On Fri, 22 Jun 2018, Michal Hocko wrote:

> On Fri 22-06-18 08:52:09, Mikulas Patocka wrote:
> > 
> > 
> > On Fri, 22 Jun 2018, Michal Hocko wrote:
> > 
> > > On Fri 22-06-18 11:01:51, Michal Hocko wrote:
> > > > On Thu 21-06-18 21:17:24, Mikulas Patocka wrote:
> > > [...]
> > > > > What about this patch? If __GFP_NORETRY and __GFP_FS is not set (i.e. the 
> > > > > request comes from a block device driver or a filesystem), we should not 
> > > > > sleep.
> > > > 
> > > > Why? How are you going to audit all the callers that the behavior makes
> > > > sense and moreover how are you going to ensure that future usage will
> > > > still make sense. The more subtle side effects gfp flags have the harder
> > > > they are to maintain.
> > > 
> > > So just as an excercise. Try to explain the above semantic to users. We
> > > currently have the following.
> > > 
> > >  * __GFP_NORETRY: The VM implementation will try only very lightweight
> > >  *   memory direct reclaim to get some memory under memory pressure (thus
> > >  *   it can sleep). It will avoid disruptive actions like OOM killer. The
> > >  *   caller must handle the failure which is quite likely to happen under
> > >  *   heavy memory pressure. The flag is suitable when failure can easily be
> > >  *   handled at small cost, such as reduced throughput
> > > 
> > >  * __GFP_FS can call down to the low-level FS. Clearing the flag avoids the
> > >  *   allocator recursing into the filesystem which might already be holding
> > >  *   locks.
> > > 
> > > So how are you going to explain gfp & (__GFP_NORETRY | ~__GFP_FS)? What
> > > is the actual semantic without explaining the whole reclaim or force
> > > users to look into the code to understand that? What about GFP_NOIO |
> > > __GFP_NORETRY? What does it mean to that "should not sleep". Do all
> > > shrinkers have to follow that as well?
> > 
> > My reasoning was that there is broken code that uses __GFP_NORETRY and 
> > assumes that it can't fail - so conditioning the change on !__GFP_FS would 
> > minimize the diruption to the broken code.
> > 
> > Anyway - if you want to test only on __GFP_NORETRY (and fix those 16 
> > broken cases that assume that __GFP_NORETRY can't fail), I'm OK with that.
> 
> As I've already said, this is a subtle change which is really hard to
> reason about. Throttling on congestion has its meaning and reason. Look
> at why we are doing that in the first place. You cannot simply say this

So - explain why is throttling needed. You support throttling, I don't, so 
you have to explain it :)

> is ok based on your specific usecase. We do have means to achieve that.
> It is explicit and thus it will be applied only where it makes sense.
> You keep repeating that implicit behavior change for everybody is
> better.

I don't want to change it for everybody. I want to change it for block 
device drivers. I don't care what you do with non-block drivers.
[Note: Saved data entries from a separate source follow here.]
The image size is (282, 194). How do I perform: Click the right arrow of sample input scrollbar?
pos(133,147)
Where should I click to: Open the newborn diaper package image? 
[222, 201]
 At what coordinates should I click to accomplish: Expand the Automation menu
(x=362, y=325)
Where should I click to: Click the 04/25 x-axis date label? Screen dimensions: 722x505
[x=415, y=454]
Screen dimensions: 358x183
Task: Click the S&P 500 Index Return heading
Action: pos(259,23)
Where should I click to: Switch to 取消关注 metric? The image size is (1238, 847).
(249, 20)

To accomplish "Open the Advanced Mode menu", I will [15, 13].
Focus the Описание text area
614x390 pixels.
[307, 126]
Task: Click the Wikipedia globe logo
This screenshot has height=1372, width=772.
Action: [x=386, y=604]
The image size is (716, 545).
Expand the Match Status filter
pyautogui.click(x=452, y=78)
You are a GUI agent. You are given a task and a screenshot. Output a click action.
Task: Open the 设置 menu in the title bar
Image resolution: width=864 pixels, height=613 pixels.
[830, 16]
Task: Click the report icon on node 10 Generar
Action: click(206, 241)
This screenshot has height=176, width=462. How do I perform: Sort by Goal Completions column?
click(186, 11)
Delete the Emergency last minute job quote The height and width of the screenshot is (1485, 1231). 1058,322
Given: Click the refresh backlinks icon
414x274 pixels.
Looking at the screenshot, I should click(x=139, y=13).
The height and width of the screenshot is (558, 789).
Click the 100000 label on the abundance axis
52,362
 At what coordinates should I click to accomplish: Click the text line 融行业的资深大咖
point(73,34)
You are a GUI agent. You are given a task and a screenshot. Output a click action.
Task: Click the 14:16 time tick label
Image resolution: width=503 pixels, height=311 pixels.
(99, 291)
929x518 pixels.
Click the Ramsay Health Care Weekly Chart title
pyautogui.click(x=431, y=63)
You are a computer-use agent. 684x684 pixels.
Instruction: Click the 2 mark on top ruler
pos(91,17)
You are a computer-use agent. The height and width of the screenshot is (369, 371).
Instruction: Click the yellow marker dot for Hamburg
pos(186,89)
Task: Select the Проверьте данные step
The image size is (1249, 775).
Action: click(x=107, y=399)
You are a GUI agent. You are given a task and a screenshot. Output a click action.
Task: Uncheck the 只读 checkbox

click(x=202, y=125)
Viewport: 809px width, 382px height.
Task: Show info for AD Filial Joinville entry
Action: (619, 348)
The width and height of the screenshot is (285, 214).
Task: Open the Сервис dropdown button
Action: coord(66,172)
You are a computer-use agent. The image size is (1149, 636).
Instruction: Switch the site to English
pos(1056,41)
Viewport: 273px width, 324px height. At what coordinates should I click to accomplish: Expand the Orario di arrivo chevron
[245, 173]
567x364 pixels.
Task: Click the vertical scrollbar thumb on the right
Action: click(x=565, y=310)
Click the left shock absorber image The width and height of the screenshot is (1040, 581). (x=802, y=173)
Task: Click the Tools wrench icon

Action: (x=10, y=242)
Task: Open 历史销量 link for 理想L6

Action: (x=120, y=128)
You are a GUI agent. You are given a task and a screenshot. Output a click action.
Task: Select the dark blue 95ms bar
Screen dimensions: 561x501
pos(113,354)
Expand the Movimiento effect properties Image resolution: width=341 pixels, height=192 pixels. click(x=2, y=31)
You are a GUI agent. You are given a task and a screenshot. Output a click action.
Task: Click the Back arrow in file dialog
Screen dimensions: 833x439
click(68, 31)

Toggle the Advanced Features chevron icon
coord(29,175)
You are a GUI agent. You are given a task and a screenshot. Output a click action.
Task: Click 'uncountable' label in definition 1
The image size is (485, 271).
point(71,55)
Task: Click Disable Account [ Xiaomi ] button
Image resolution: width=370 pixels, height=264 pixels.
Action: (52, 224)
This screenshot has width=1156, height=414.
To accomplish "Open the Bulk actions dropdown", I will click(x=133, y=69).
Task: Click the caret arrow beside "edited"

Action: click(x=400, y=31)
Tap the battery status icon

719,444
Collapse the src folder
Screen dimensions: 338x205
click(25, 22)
> I guess we will not agree on that part. I consider it a hack
> rather than a systematic solution. I can easily imagine that we just
> find out other call sites that would cause over reclaim or similar

If a __GFP_NORETRY allocation does overreclaim - it could be fixed by 
returning NULL instead of doing overreclaim. The specification says that 
callers must handle failure of __GFP_NORETRY allocations.

So yes - if you think that just skipping throttling on __GFP_NORETRY could 
cause excessive CPU consumption trying to reclaim unreclaimable pages or 
something like that - then you can add more points where the __GFP_NORETRY 
is failed with NULL to avoid the excessive CPU consumption.

> problems because they are not throttled on too many dirty pages due to
> congested storage. What are we going to then? Add another magic gfp
> flag? Really, try to not add even more subtle side effects for gfp
> flags. We _do_ have ways to accomplish what your particular usecase
> requires.
> 
> -- 
> Michal Hocko
> SUSE Labs

Mikulas

  reply	other threads:[~2018-06-22 18:57 UTC|newest]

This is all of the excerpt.